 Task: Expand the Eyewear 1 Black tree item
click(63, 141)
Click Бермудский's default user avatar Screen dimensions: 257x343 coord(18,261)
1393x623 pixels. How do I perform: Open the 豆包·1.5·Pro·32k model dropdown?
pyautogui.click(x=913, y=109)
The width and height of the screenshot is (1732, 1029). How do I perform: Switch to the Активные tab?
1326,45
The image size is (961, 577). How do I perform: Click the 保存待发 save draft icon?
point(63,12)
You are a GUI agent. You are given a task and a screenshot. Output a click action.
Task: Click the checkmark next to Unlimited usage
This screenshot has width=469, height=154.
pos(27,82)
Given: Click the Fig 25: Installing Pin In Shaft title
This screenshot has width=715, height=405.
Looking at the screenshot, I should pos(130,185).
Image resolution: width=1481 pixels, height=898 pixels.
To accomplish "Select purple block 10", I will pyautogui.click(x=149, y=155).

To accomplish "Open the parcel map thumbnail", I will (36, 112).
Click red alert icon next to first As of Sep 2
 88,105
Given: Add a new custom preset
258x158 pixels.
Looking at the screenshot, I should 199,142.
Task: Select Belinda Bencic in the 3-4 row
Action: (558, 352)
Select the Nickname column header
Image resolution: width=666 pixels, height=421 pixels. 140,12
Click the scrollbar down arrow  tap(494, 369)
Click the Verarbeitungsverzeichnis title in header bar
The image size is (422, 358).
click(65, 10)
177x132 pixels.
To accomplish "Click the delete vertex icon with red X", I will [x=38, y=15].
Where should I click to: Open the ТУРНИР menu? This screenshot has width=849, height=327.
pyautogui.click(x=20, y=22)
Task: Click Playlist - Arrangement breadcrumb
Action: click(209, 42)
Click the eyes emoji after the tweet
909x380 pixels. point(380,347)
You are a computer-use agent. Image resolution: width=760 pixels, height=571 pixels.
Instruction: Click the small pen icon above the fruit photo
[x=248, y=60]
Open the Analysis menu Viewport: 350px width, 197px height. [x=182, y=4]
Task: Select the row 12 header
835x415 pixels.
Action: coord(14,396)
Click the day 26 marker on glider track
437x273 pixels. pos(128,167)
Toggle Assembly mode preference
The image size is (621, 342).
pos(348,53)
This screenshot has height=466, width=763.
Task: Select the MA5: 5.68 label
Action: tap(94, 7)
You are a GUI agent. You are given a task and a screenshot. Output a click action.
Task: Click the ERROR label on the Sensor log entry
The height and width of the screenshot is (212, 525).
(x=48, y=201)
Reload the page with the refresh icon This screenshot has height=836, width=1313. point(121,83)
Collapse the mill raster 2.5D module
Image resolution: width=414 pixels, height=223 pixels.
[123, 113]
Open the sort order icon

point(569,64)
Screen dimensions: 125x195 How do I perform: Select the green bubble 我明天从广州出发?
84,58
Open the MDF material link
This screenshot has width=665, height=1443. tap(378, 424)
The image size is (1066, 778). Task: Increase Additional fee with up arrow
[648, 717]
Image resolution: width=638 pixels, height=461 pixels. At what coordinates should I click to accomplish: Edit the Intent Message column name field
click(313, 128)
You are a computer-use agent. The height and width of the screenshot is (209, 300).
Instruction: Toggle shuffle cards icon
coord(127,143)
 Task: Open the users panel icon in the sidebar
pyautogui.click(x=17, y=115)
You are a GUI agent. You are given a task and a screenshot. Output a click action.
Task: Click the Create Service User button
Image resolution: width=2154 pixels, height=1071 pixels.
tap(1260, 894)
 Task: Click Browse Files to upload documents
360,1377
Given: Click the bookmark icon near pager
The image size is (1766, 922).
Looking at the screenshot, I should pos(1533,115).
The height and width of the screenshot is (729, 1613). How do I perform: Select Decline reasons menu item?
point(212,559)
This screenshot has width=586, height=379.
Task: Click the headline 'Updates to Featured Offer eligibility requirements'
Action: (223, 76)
▬▬▬▬▬▬
## EXERCISE:
Copy all of the records above word for word.

## EXPECTED ANSWER:
 Task: Expand the Eyewear 1 Black tree item
click(63, 141)
Click Бермудский's default user avatar Screen dimensions: 257x343 coord(18,261)
1393x623 pixels. How do I perform: Open the 豆包·1.5·Pro·32k model dropdown?
pyautogui.click(x=913, y=109)
The width and height of the screenshot is (1732, 1029). How do I perform: Switch to the Активные tab?
1326,45
The image size is (961, 577). How do I perform: Click the 保存待发 save draft icon?
point(63,12)
You are a GUI agent. You are given a task and a screenshot. Output a click action.
Task: Click the checkmark next to Unlimited usage
This screenshot has width=469, height=154.
pos(27,82)
Given: Click the Fig 25: Installing Pin In Shaft title
This screenshot has width=715, height=405.
Looking at the screenshot, I should pos(130,185).
Image resolution: width=1481 pixels, height=898 pixels.
To accomplish "Select purple block 10", I will pyautogui.click(x=149, y=155).

To accomplish "Open the parcel map thumbnail", I will (36, 112).
Click red alert icon next to first As of Sep 2
 88,105
Given: Add a new custom preset
258x158 pixels.
Looking at the screenshot, I should 199,142.
Task: Select Belinda Bencic in the 3-4 row
Action: (558, 352)
Select the Nickname column header
Image resolution: width=666 pixels, height=421 pixels. 140,12
Click the scrollbar down arrow  tap(494, 369)
Click the Verarbeitungsverzeichnis title in header bar
The image size is (422, 358).
click(65, 10)
177x132 pixels.
To accomplish "Click the delete vertex icon with red X", I will [x=38, y=15].
Where should I click to: Open the ТУРНИР menu? This screenshot has width=849, height=327.
pyautogui.click(x=20, y=22)
Task: Click Playlist - Arrangement breadcrumb
Action: click(209, 42)
Click the eyes emoji after the tweet
909x380 pixels. point(380,347)
You are a computer-use agent. Image resolution: width=760 pixels, height=571 pixels.
Instruction: Click the small pen icon above the fruit photo
[x=248, y=60]
Open the Analysis menu Viewport: 350px width, 197px height. [x=182, y=4]
Task: Select the row 12 header
835x415 pixels.
Action: coord(14,396)
Click the day 26 marker on glider track
437x273 pixels. pos(128,167)
Toggle Assembly mode preference
The image size is (621, 342).
pos(348,53)
This screenshot has height=466, width=763.
Task: Select the MA5: 5.68 label
Action: tap(94, 7)
You are a GUI agent. You are given a task and a screenshot. Output a click action.
Task: Click the ERROR label on the Sensor log entry
The height and width of the screenshot is (212, 525).
(x=48, y=201)
Reload the page with the refresh icon This screenshot has height=836, width=1313. point(121,83)
Collapse the mill raster 2.5D module
Image resolution: width=414 pixels, height=223 pixels.
[123, 113]
Open the sort order icon

point(569,64)
Screen dimensions: 125x195 How do I perform: Select the green bubble 我明天从广州出发?
84,58
Open the MDF material link
This screenshot has width=665, height=1443. tap(378, 424)
The image size is (1066, 778). Task: Increase Additional fee with up arrow
[648, 717]
Image resolution: width=638 pixels, height=461 pixels. At what coordinates should I click to accomplish: Edit the Intent Message column name field
click(313, 128)
You are a computer-use agent. The height and width of the screenshot is (209, 300).
Instruction: Toggle shuffle cards icon
coord(127,143)
 Task: Open the users panel icon in the sidebar
pyautogui.click(x=17, y=115)
You are a GUI agent. You are given a task and a screenshot. Output a click action.
Task: Click the Create Service User button
Image resolution: width=2154 pixels, height=1071 pixels.
tap(1260, 894)
 Task: Click Browse Files to upload documents
360,1377
Given: Click the bookmark icon near pager
The image size is (1766, 922).
Looking at the screenshot, I should pos(1533,115).
The height and width of the screenshot is (729, 1613). How do I perform: Select Decline reasons menu item?
point(212,559)
This screenshot has width=586, height=379.
Task: Click the headline 'Updates to Featured Offer eligibility requirements'
Action: (223, 76)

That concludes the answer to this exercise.